**Task statement**
Any picture in the records below stays out; return everything else exactly.

**Dataset excerpts**

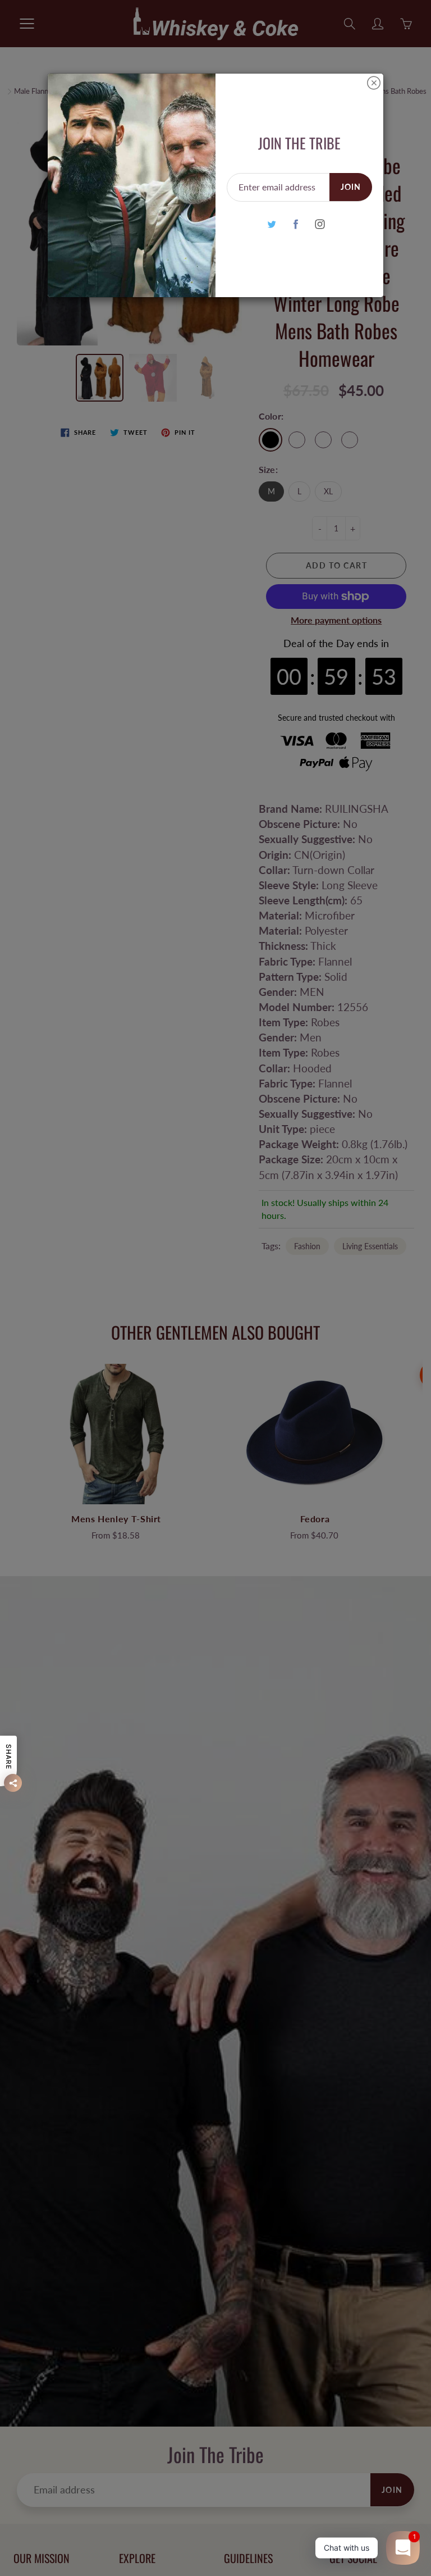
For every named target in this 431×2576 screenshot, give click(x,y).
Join (351, 187)
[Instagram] (319, 224)
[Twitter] (271, 224)
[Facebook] (295, 224)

**Answer section**
For every named target in this 431×2576 screenshot, give click(x,y).
Join (351, 187)
[Instagram] (319, 224)
[Twitter] (271, 224)
[Facebook] (295, 224)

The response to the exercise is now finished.